**Brief**
Your answer should consist of the lines in the data below that contain "computer".

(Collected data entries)
= Beginning of Section =
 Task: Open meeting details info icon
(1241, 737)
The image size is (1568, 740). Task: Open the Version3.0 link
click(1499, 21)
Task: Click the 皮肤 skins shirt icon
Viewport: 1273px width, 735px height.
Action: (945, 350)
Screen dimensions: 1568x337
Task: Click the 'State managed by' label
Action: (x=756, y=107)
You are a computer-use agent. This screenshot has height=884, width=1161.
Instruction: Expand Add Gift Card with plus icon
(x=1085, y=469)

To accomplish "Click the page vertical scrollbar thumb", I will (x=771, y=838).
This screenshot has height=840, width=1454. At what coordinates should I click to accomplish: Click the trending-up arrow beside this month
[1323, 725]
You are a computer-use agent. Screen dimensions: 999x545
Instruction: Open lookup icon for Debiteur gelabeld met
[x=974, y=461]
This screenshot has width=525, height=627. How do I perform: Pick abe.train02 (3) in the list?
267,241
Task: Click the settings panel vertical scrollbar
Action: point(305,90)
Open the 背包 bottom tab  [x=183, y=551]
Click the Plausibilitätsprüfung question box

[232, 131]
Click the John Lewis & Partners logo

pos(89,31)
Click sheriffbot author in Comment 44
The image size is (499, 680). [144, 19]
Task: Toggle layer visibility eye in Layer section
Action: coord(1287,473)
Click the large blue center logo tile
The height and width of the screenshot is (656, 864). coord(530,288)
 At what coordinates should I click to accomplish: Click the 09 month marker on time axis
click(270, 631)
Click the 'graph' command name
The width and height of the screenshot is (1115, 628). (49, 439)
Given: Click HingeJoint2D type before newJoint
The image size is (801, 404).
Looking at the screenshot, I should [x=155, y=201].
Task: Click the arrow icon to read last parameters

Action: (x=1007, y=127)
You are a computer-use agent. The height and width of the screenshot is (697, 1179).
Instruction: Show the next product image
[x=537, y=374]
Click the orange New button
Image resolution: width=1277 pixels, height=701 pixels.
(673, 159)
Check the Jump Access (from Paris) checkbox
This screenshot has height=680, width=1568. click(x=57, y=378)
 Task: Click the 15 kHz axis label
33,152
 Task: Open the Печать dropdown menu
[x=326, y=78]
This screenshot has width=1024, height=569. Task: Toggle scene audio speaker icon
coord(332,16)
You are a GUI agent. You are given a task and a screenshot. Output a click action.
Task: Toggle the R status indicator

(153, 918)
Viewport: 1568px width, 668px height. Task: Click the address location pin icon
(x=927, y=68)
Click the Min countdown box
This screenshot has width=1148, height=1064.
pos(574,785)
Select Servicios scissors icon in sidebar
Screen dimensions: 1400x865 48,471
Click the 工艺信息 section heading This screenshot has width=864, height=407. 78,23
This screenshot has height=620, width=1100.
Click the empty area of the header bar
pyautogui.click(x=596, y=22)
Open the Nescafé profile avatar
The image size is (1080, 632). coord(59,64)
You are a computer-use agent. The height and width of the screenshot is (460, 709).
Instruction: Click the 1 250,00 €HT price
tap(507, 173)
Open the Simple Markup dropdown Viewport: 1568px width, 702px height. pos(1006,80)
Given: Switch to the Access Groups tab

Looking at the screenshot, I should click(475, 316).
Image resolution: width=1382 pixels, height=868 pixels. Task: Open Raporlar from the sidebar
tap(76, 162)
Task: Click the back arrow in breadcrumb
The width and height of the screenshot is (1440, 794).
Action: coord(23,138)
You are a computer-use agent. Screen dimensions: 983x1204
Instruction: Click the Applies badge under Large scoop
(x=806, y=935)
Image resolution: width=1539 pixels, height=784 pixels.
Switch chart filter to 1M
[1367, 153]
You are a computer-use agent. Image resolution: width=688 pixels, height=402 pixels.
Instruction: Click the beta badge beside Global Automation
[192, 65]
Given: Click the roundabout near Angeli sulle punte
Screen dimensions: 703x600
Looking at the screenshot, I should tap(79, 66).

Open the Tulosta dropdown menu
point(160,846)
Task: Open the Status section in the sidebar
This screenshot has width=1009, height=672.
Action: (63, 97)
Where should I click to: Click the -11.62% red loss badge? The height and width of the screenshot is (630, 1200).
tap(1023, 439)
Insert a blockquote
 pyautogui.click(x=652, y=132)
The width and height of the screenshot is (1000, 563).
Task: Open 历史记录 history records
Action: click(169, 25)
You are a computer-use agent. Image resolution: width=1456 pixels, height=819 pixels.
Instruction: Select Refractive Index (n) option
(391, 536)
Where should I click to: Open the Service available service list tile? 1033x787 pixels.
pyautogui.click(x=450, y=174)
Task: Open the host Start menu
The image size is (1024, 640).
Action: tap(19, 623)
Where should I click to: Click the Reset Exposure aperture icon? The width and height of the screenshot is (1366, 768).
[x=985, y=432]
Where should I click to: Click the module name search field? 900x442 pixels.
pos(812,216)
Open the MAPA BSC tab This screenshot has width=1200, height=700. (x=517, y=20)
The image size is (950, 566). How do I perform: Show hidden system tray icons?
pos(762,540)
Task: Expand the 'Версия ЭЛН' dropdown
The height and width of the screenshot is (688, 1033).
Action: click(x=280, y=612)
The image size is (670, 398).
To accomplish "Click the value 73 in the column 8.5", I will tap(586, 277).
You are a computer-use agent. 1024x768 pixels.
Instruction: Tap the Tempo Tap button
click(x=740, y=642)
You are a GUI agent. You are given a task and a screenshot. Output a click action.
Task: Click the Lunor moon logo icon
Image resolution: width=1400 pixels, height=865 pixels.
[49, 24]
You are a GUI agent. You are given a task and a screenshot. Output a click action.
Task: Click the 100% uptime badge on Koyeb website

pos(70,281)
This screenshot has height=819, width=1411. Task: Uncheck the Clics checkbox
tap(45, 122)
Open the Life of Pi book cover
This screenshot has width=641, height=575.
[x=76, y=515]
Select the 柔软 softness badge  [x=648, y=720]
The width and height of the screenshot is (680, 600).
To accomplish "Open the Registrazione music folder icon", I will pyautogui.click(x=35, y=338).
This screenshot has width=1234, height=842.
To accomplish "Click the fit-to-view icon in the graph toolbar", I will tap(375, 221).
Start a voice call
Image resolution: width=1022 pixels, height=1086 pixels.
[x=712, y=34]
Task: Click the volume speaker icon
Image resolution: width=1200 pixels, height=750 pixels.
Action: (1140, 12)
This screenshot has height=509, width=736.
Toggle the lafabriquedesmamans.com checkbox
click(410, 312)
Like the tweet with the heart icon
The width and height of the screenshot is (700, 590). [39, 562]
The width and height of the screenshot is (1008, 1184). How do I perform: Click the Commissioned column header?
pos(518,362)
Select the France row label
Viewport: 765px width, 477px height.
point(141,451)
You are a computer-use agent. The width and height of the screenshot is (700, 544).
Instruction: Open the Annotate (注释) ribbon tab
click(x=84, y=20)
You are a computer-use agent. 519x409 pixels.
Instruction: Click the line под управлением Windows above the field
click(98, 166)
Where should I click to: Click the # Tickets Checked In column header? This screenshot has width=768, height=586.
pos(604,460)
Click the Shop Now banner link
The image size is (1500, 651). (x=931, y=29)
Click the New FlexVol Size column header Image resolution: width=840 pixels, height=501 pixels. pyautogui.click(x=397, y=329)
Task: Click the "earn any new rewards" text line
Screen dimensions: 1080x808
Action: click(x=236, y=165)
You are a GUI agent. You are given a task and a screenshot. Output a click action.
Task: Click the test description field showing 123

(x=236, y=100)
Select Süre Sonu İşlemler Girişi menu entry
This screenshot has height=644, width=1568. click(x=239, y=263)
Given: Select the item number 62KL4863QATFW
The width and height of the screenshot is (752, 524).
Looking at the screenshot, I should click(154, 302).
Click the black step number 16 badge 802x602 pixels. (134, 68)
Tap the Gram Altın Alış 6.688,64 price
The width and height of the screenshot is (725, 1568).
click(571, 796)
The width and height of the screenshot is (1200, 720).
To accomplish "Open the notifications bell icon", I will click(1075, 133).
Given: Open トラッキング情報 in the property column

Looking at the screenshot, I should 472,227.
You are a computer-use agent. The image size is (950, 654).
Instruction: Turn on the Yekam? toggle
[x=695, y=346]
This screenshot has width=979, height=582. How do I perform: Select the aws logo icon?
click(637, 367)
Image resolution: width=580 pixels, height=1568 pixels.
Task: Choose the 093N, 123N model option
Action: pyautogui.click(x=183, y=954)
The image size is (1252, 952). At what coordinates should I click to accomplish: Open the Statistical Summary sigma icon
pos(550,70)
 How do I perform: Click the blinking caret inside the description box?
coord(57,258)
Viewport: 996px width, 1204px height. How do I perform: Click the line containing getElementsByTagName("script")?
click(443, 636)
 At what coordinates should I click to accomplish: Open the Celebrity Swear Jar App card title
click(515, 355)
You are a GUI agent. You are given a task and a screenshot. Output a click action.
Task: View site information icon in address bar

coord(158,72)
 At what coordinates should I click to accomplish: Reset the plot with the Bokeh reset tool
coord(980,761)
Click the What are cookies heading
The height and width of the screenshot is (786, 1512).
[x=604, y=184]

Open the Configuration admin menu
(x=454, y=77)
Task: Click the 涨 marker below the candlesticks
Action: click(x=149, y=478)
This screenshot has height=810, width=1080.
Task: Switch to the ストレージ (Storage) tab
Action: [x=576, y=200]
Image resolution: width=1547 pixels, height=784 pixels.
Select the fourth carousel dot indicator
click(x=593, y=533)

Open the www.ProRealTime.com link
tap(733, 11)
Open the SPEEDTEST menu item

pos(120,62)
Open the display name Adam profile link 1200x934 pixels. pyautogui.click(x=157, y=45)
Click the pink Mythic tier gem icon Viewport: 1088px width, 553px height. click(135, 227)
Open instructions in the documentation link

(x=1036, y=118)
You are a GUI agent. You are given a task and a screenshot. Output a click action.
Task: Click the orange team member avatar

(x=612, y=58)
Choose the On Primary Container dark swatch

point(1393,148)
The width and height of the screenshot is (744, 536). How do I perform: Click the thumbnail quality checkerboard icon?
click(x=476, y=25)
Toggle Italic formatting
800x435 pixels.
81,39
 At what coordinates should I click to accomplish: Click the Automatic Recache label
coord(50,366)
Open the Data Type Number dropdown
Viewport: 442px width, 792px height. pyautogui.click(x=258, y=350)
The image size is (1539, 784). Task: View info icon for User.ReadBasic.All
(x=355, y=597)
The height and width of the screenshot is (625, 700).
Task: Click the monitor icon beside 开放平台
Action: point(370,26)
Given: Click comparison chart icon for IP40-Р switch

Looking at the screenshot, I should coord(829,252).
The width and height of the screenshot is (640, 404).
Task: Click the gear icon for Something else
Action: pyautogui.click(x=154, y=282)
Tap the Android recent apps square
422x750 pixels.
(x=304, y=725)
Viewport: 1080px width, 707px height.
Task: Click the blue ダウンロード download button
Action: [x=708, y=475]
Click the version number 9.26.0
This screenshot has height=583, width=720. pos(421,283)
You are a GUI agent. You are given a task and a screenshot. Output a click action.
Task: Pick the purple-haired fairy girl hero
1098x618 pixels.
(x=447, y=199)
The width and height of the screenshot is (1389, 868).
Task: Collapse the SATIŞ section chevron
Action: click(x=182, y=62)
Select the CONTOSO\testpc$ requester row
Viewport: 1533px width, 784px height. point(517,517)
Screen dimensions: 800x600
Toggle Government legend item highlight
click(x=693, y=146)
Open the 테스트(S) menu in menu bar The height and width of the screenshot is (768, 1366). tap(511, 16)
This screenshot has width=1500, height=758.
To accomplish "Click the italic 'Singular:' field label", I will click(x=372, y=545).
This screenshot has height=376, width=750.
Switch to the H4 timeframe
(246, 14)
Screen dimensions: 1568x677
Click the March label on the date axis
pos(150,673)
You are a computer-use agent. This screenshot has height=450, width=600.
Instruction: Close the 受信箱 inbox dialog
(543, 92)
= End of Section =
**Result of this task**
You are a computer-use agent. This screenshot has height=884, width=1161.
You are a computer-use agent. Screen dimensions: 999x545
You are a computer-use agent. The height and width of the screenshot is (697, 1179).
You are a computer-use agent. The height and width of the screenshot is (460, 709).
You are a computer-use agent. Screen dimensions: 983x1204
You are a computer-use agent. Image resolution: width=688 pixels, height=402 pixels.
You are a computer-use agent. Image resolution: width=1456 pixels, height=819 pixels.
You are a computer-use agent. 1024x768 pixels.
You are a computer-use agent. The width and height of the screenshot is (700, 544).
You are a computer-use agent. 519x409 pixels.
You are a computer-use agent. The image size is (950, 654).
You are a computer-use agent. This screenshot has height=450, width=600.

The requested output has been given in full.